▶ SOURCE MATERIAL:
━━━━

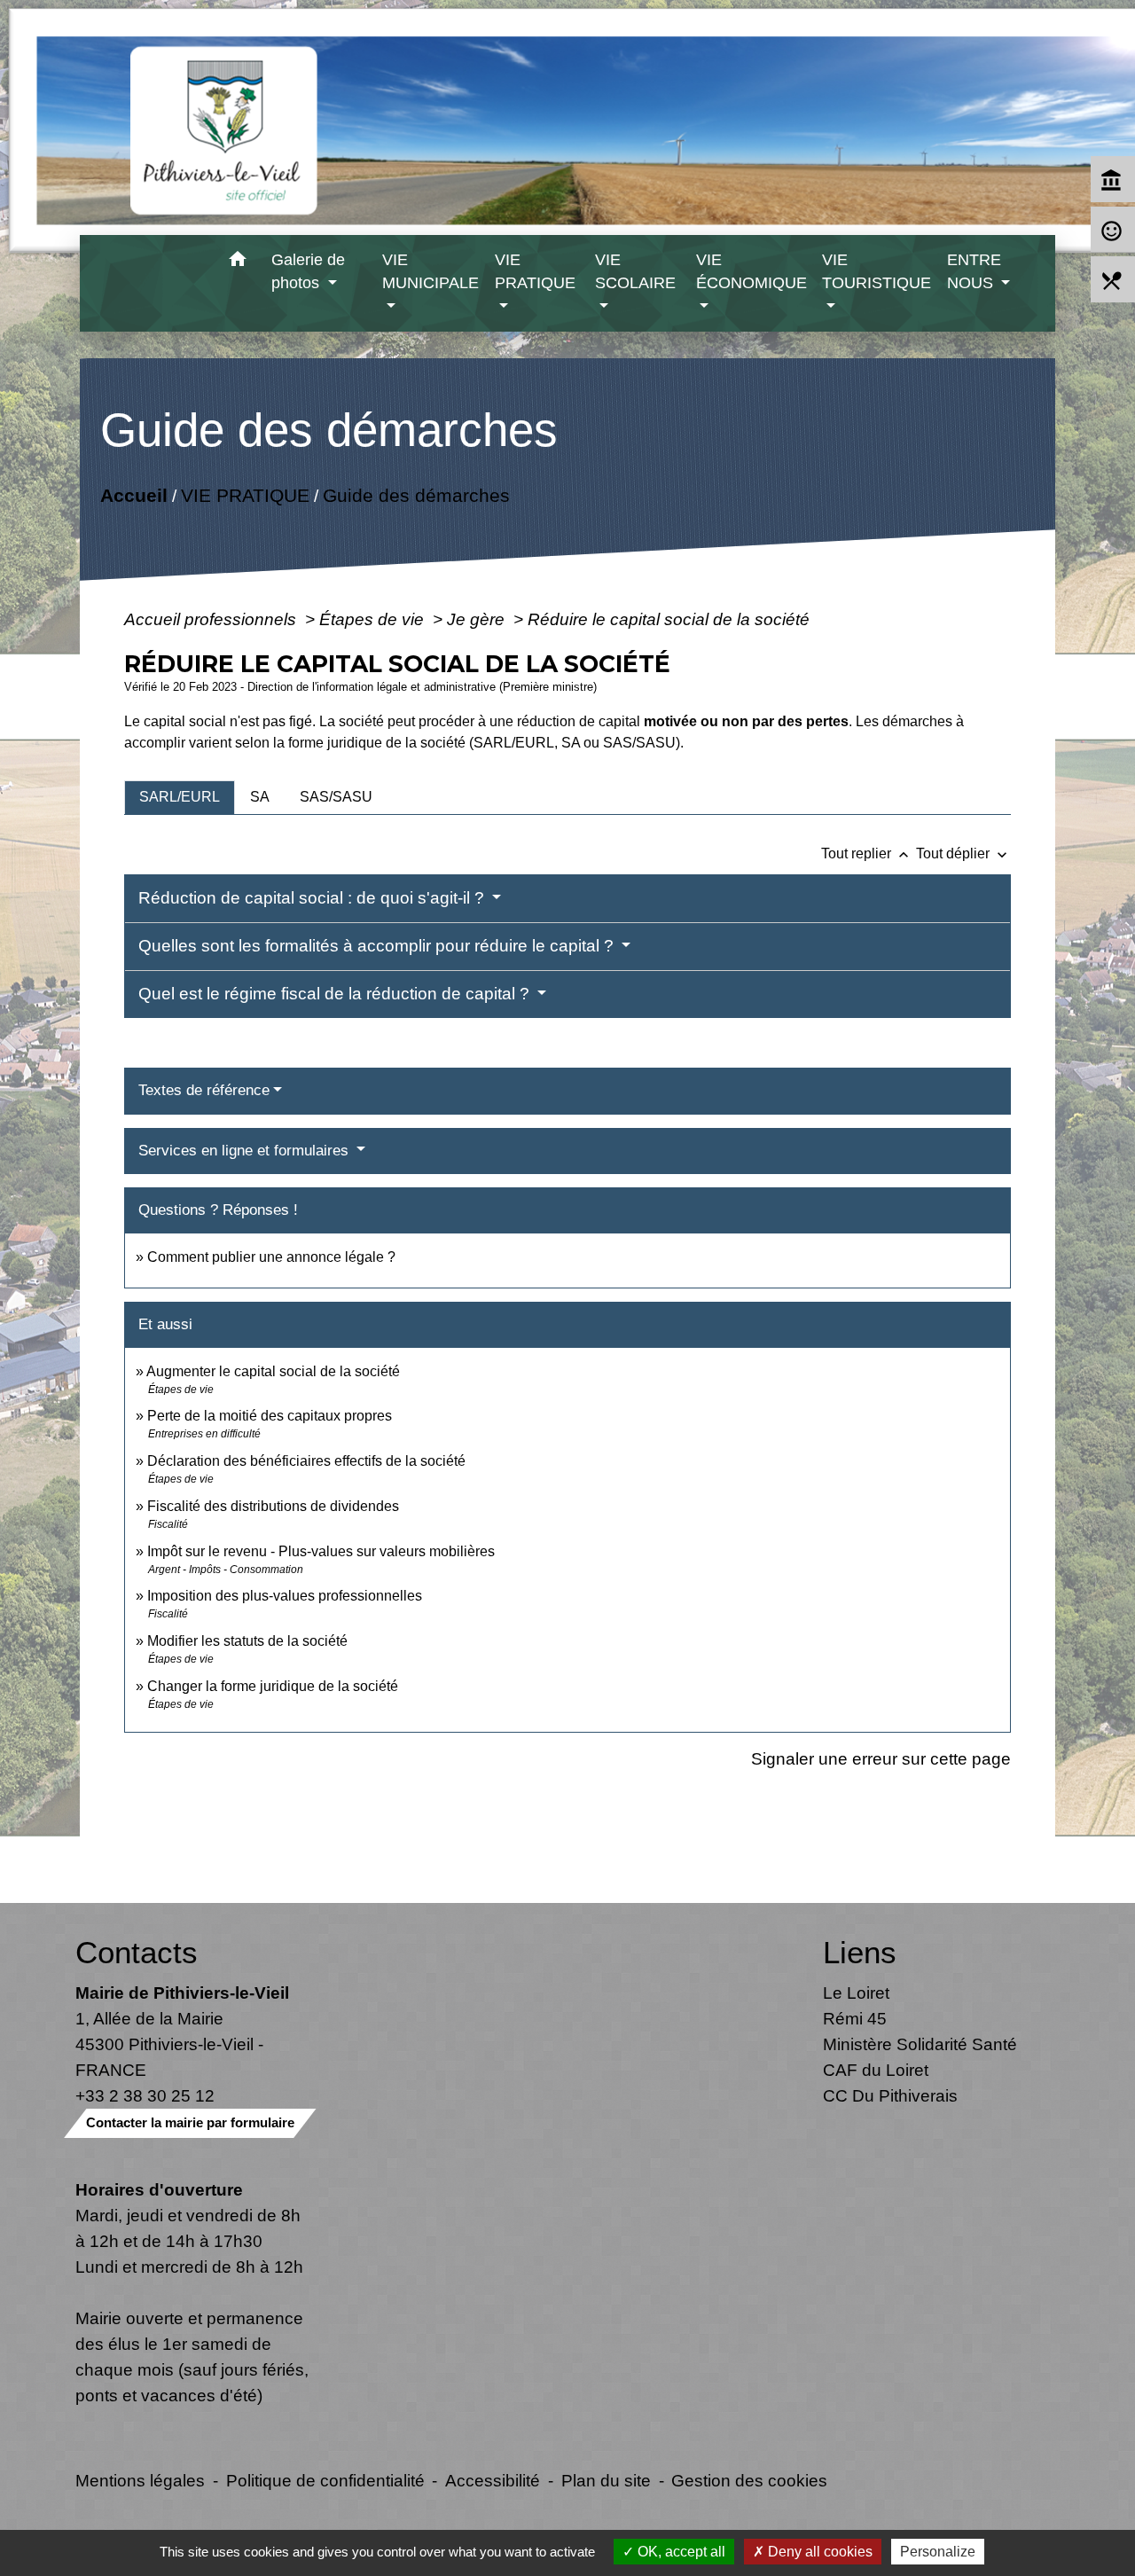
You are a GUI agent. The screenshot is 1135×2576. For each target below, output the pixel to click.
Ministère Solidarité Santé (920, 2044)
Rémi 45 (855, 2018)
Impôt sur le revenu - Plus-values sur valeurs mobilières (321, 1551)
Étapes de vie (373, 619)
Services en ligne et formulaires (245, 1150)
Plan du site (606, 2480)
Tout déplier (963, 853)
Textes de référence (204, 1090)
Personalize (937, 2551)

━━━━

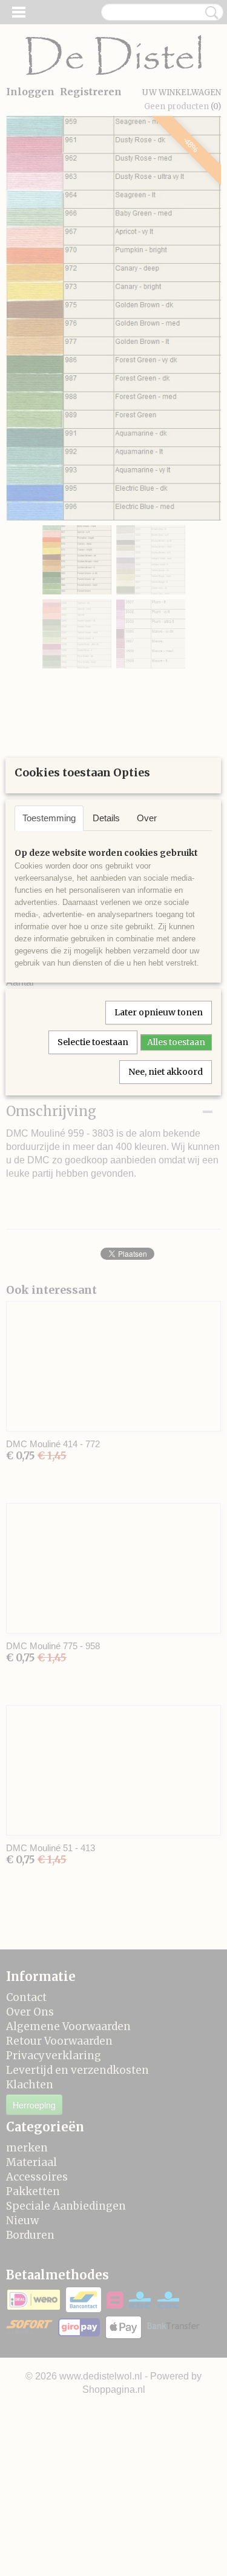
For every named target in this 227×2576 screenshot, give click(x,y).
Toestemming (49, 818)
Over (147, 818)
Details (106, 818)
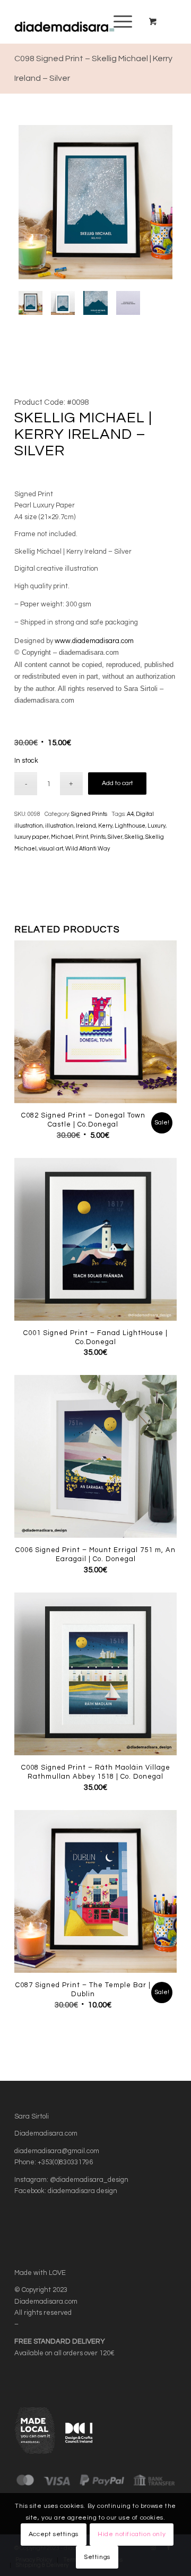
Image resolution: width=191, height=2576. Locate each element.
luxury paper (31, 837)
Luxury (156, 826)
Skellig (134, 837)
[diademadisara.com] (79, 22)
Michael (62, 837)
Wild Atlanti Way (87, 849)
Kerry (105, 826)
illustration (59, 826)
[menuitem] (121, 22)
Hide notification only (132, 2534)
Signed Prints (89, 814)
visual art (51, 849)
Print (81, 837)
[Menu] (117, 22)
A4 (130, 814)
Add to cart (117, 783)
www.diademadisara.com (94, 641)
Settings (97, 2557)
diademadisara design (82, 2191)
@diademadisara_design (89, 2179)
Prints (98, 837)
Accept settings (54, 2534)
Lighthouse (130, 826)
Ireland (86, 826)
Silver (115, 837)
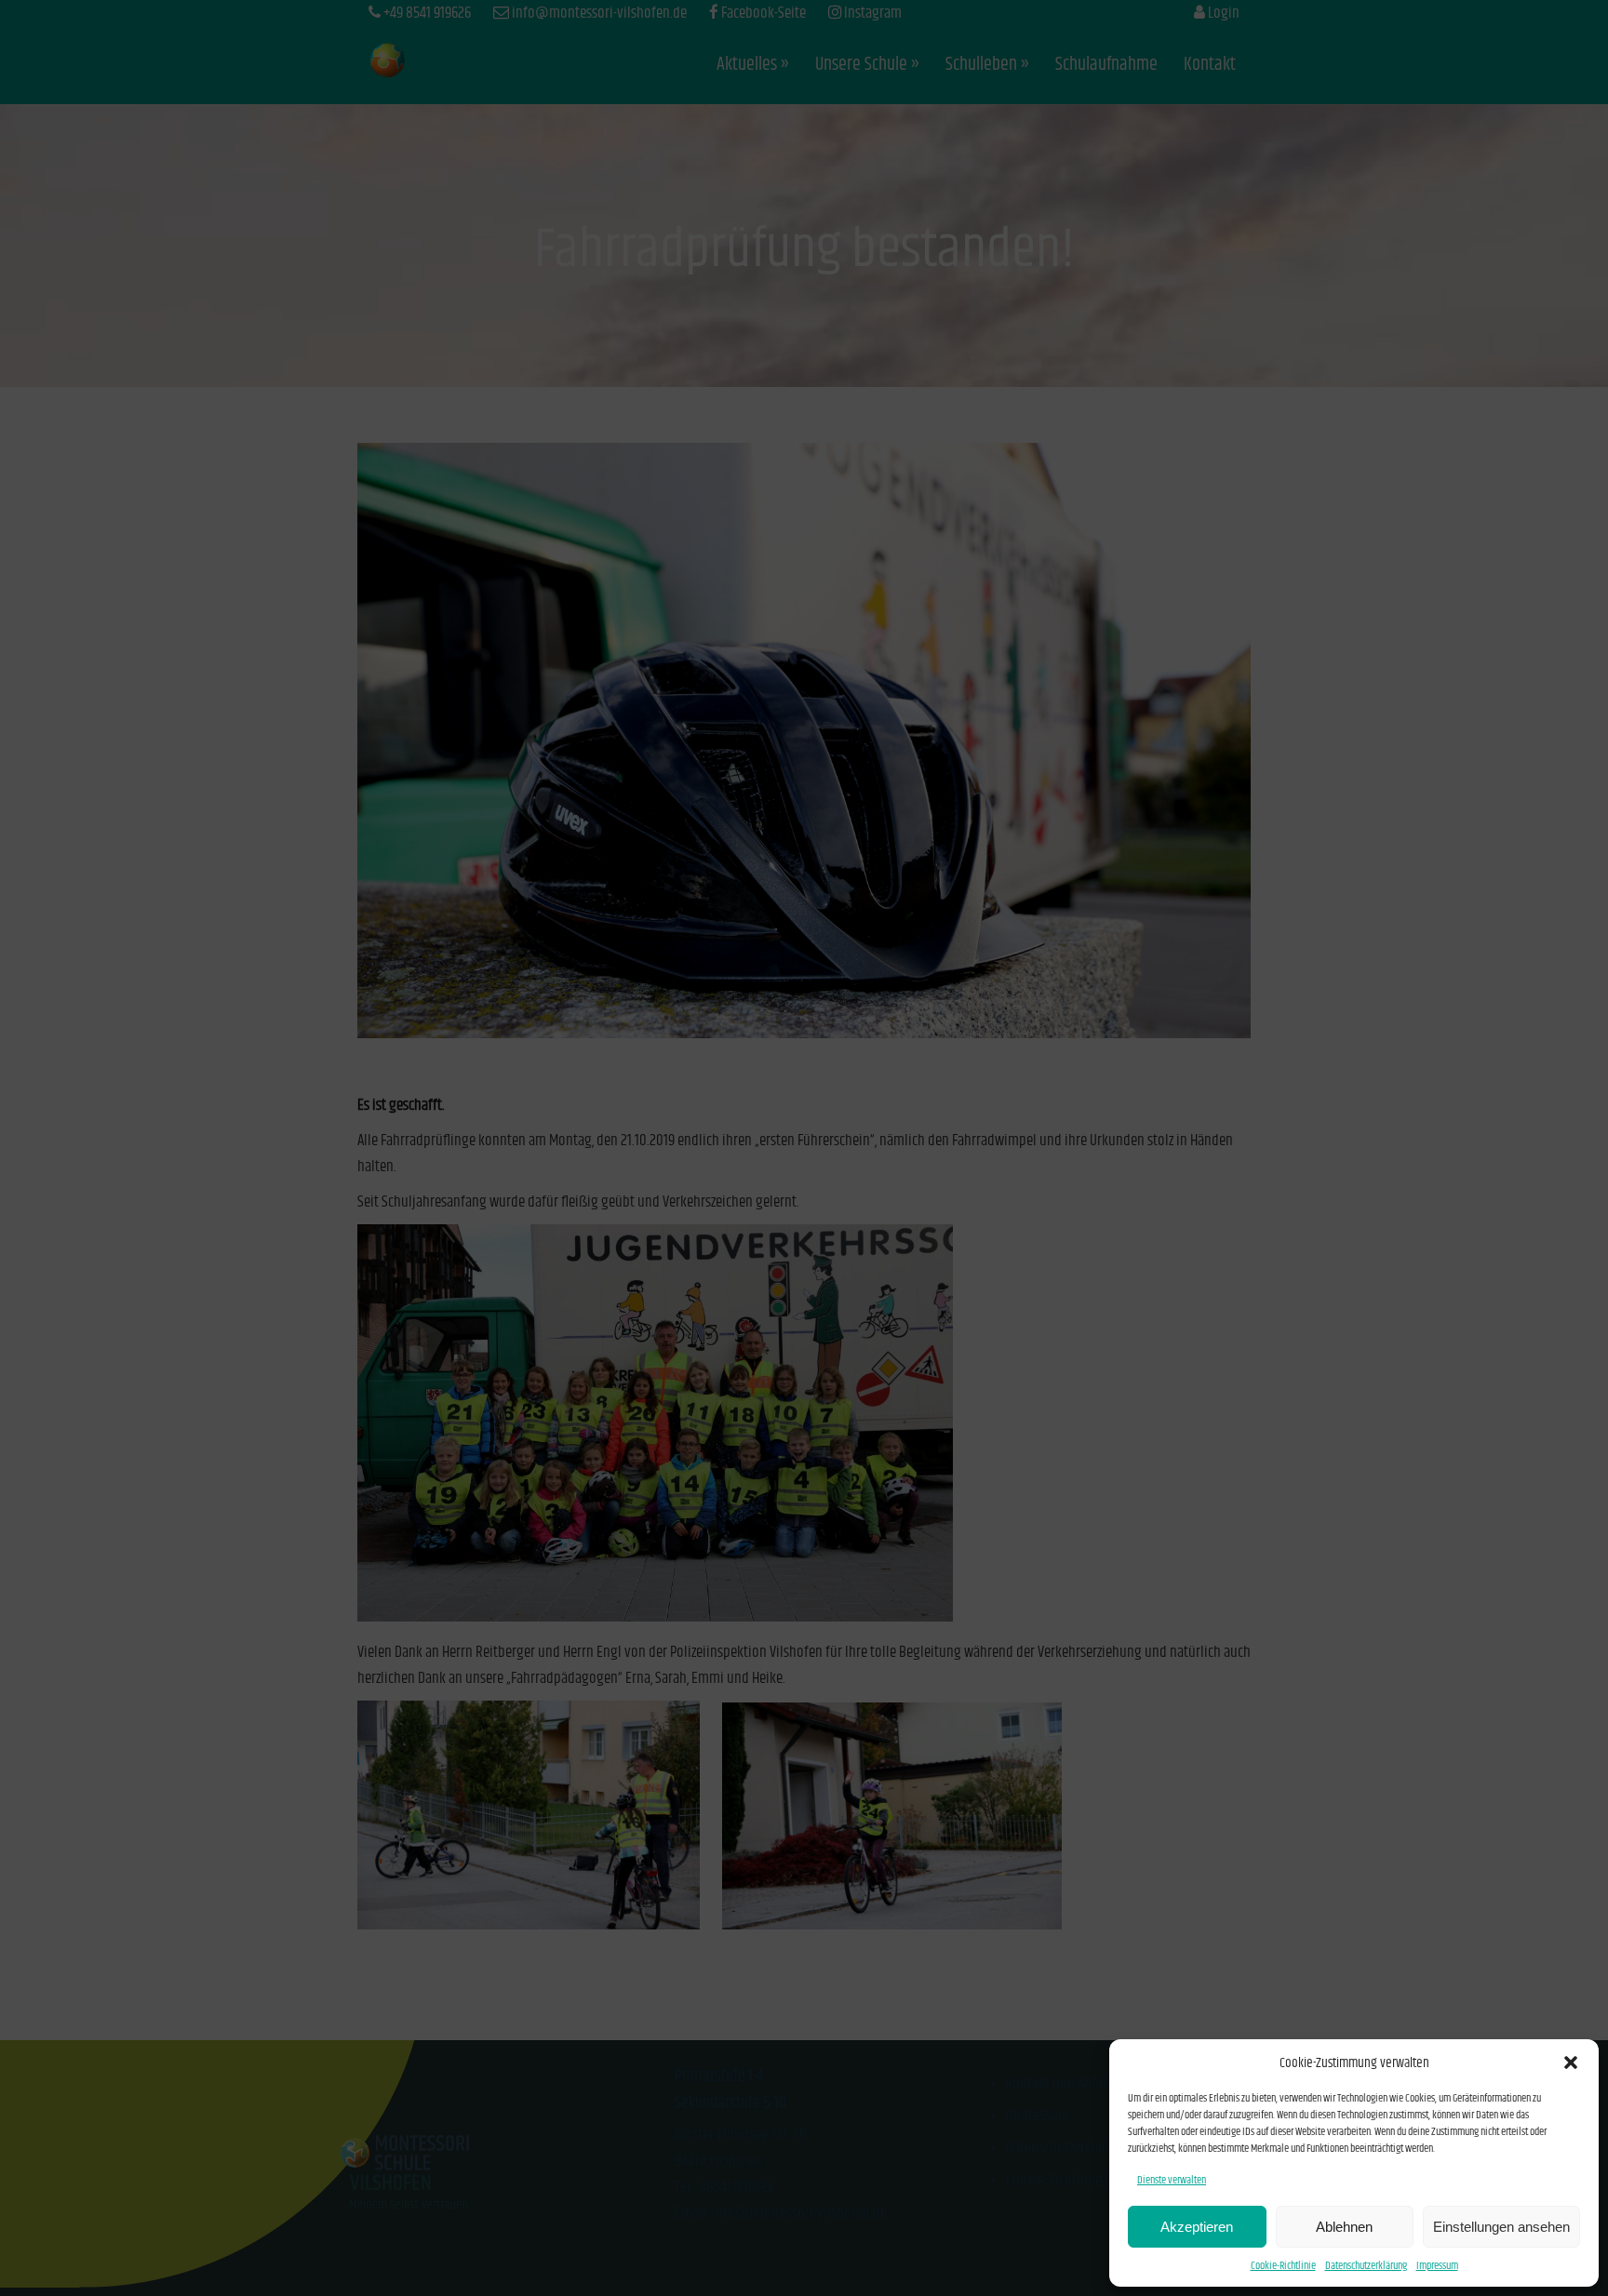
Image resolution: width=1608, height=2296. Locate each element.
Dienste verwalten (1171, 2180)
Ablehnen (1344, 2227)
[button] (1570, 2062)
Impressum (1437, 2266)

━━━━

▶ DESCRIPTION OF THE TASK: Show every line above in which the word "Locate" appears.

▶ EXERCISE RESPONSE:
Image resolution: width=191, height=2576. Locate each element.
Image resolution: width=1608, height=2296. Locate each element.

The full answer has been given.